• [Description of the task]:
Every entry is to be written out word for word.

[[ Records supplied, beginning ]]

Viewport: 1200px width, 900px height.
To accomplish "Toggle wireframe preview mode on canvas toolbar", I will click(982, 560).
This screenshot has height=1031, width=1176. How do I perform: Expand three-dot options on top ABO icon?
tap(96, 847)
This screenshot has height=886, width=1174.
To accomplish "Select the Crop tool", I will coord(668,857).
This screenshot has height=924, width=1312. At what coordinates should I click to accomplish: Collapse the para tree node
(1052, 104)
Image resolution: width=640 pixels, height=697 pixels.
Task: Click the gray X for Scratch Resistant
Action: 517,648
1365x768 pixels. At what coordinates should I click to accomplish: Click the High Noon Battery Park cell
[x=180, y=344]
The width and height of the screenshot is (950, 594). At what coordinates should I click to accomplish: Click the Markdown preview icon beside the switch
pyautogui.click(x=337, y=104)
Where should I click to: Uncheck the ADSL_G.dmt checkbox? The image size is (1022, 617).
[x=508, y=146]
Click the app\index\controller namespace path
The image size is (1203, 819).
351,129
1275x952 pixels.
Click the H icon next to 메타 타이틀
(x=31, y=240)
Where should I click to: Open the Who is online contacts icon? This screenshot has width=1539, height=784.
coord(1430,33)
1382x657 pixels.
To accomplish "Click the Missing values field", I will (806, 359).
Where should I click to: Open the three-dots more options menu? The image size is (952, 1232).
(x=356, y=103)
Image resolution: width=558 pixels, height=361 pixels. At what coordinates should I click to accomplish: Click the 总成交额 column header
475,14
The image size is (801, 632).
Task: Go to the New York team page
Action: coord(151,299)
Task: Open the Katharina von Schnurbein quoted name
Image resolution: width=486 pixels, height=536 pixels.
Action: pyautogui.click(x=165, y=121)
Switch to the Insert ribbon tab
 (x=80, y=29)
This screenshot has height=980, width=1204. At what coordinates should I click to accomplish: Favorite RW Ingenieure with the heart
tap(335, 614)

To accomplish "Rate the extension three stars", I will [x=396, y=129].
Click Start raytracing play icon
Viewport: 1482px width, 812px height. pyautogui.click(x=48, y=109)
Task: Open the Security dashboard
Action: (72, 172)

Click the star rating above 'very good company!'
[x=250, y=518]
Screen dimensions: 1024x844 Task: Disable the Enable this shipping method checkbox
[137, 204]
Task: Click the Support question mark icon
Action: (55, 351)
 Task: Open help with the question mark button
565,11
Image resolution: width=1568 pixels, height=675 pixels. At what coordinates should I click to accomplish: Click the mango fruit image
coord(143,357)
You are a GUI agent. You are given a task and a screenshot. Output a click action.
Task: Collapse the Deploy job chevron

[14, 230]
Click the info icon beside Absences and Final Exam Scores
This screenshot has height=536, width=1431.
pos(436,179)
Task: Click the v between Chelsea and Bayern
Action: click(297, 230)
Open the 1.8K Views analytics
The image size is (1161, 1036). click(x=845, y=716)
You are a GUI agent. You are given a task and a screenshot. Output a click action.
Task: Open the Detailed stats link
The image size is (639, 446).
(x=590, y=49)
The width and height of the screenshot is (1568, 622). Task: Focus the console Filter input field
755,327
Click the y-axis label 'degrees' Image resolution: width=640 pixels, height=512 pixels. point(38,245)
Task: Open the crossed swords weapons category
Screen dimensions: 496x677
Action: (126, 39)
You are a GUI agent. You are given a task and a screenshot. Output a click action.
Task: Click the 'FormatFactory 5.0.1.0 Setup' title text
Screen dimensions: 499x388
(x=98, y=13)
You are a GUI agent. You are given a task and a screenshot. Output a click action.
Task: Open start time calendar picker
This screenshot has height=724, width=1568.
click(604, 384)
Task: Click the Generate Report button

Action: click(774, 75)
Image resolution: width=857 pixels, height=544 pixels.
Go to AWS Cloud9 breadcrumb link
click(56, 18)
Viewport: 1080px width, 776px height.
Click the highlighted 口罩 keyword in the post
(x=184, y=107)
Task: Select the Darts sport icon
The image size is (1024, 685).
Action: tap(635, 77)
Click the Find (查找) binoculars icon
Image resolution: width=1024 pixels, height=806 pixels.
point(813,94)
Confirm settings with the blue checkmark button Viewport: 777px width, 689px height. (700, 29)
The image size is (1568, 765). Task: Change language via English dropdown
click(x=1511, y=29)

[[ Records supplied, end ]]

• [Task solution]:
Viewport: 1200px width, 900px height.
To accomplish "Toggle wireframe preview mode on canvas toolbar", I will click(982, 560).
This screenshot has height=1031, width=1176. How do I perform: Expand three-dot options on top ABO icon?
tap(96, 847)
This screenshot has height=886, width=1174.
To accomplish "Select the Crop tool", I will coord(668,857).
This screenshot has height=924, width=1312. At what coordinates should I click to accomplish: Collapse the para tree node
(1052, 104)
Image resolution: width=640 pixels, height=697 pixels.
Task: Click the gray X for Scratch Resistant
Action: 517,648
1365x768 pixels. At what coordinates should I click to accomplish: Click the High Noon Battery Park cell
[x=180, y=344]
The width and height of the screenshot is (950, 594). At what coordinates should I click to accomplish: Click the Markdown preview icon beside the switch
pyautogui.click(x=337, y=104)
Where should I click to: Uncheck the ADSL_G.dmt checkbox? The image size is (1022, 617).
[x=508, y=146]
Click the app\index\controller namespace path
The image size is (1203, 819).
351,129
1275x952 pixels.
Click the H icon next to 메타 타이틀
(x=31, y=240)
Where should I click to: Open the Who is online contacts icon? This screenshot has width=1539, height=784.
coord(1430,33)
1382x657 pixels.
To accomplish "Click the Missing values field", I will (806, 359).
Where should I click to: Open the three-dots more options menu? The image size is (952, 1232).
(x=356, y=103)
Image resolution: width=558 pixels, height=361 pixels. At what coordinates should I click to accomplish: Click the 总成交额 column header
475,14
The image size is (801, 632).
Task: Go to the New York team page
Action: coord(151,299)
Task: Open the Katharina von Schnurbein quoted name
Image resolution: width=486 pixels, height=536 pixels.
Action: pyautogui.click(x=165, y=121)
Switch to the Insert ribbon tab
 (x=80, y=29)
This screenshot has height=980, width=1204. At what coordinates should I click to accomplish: Favorite RW Ingenieure with the heart
tap(335, 614)

To accomplish "Rate the extension three stars", I will [x=396, y=129].
Click Start raytracing play icon
Viewport: 1482px width, 812px height. pyautogui.click(x=48, y=109)
Task: Open the Security dashboard
Action: (72, 172)

Click the star rating above 'very good company!'
[x=250, y=518]
Screen dimensions: 1024x844 Task: Disable the Enable this shipping method checkbox
[137, 204]
Task: Click the Support question mark icon
Action: (55, 351)
 Task: Open help with the question mark button
565,11
Image resolution: width=1568 pixels, height=675 pixels. At what coordinates should I click to accomplish: Click the mango fruit image
coord(143,357)
You are a GUI agent. You are given a task and a screenshot. Output a click action.
Task: Collapse the Deploy job chevron

[14, 230]
Click the info icon beside Absences and Final Exam Scores
This screenshot has height=536, width=1431.
pos(436,179)
Task: Click the v between Chelsea and Bayern
Action: click(297, 230)
Open the 1.8K Views analytics
The image size is (1161, 1036). click(x=845, y=716)
You are a GUI agent. You are given a task and a screenshot. Output a click action.
Task: Open the Detailed stats link
The image size is (639, 446).
(x=590, y=49)
The width and height of the screenshot is (1568, 622). Task: Focus the console Filter input field
755,327
Click the y-axis label 'degrees' Image resolution: width=640 pixels, height=512 pixels. point(38,245)
Task: Open the crossed swords weapons category
Screen dimensions: 496x677
Action: (126, 39)
You are a GUI agent. You are given a task and a screenshot. Output a click action.
Task: Click the 'FormatFactory 5.0.1.0 Setup' title text
Screen dimensions: 499x388
(x=98, y=13)
You are a GUI agent. You are given a task and a screenshot. Output a click action.
Task: Open start time calendar picker
This screenshot has height=724, width=1568.
click(604, 384)
Task: Click the Generate Report button

Action: click(774, 75)
Image resolution: width=857 pixels, height=544 pixels.
Go to AWS Cloud9 breadcrumb link
click(56, 18)
Viewport: 1080px width, 776px height.
Click the highlighted 口罩 keyword in the post
(x=184, y=107)
Task: Select the Darts sport icon
The image size is (1024, 685).
Action: tap(635, 77)
Click the Find (查找) binoculars icon
Image resolution: width=1024 pixels, height=806 pixels.
point(813,94)
Confirm settings with the blue checkmark button Viewport: 777px width, 689px height. (700, 29)
The image size is (1568, 765). Task: Change language via English dropdown
click(x=1511, y=29)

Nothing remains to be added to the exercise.